What she was doing was not acknowledged. She did not exist as a living human. She passed many she had known since childhood. None cheered and none spat at her. She assumed that the mobile phones were in contact and a network of messages rippled the length of the street and off into the side alleys, that a foot-soldier had been called out, a handgun sent for, lifted from a cache, unwrapped and stripped of its protective cover, a magazine hurriedly loaded.

She saw a man hosing down the cobbles where his stall had stood, and through the open door of a van boxes of unsold fish lay among melting ice. She had often bought octopus, mullet and bass from him, but he didn’t see her. She saw lights at the front windows of her grandparents’ home. She assumed, by now, they knew of her walk down via Forcella, but they didn’t show themselves on the balcony.

The cars waited. Walking briskly – not running, as if afraid, but not dawdling with a fool’s conceit – they had covered some hundred and fifty metres in two minutes. Castrolami pushed her without dignity through a back door and had barely slammed it before the vehicle had pulled away. It wove down the street, headlights flashing to clear a way, and skirted the square in front of the Castel Capuano, then went fast on to the via Carbonara. In three minutes there might have been a gun and a marksman, in five there would have been. She thought she had sent a message of her resolve, and that she had killed Eddie Deacon.
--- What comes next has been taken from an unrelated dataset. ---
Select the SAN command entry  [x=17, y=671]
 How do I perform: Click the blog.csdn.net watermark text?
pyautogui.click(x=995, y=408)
The boy wouldn’t speak – and had been kicked again – so Salvatore did.

‘I am from the city, from the old city. I do not know about fields or a village or where there is a river that is not a sewer ditch. I do not know about cows, and I have never been into the country and towards the mountains where they keep buffalo. I do not know it here. I am here because it was decided to bring you to this place. I hate it. My home is the old city. It is where people follow me… Many people follow me and give me respect.

‘I lived on the street, Eddie. I worked the street, the via Duomo and the via Carbonara. It was best on the via Duomo because tourists came to the cathedral, and fewer were on the via Carbonara because the Castel Capuana does not have many tourists. I start at nine years. I finish the school at nine years. I am a spotter at nine years. I spot for tourists who have a bag loosely held, or a Nikon camera that is on a shoulder strap, or a Rolex watch. At nine years old I am not strong enough to get a watch or a bag or a camera, but I am the best at spotting. At ten years old, I am the leader. Boys with more years do what I say. I am commander, and I sell on what we take from the tourists.

‘At eleven years old, I am taken by Pasquale Borelli, the father of Immacolata. He chose me. He could have had a thousand kids, our word is scugnizzi, but he chose me. I owe everything to him. I can read and I can write and that is because of Pasquale Borelli. I am not a kid from the gutter and that is because of Pasquale Borelli. I am a person of standing in Forcella and in Sanita, and that is because of Pasquale Borelli. I think that after his eldest son, who is Vincenzo, I am the most important. I have more respect from him than Giovanni and Silvio. I am the favourite of Gabriella Borelli and she is among the most admired women in the clans in the city. Everybody has respect for me.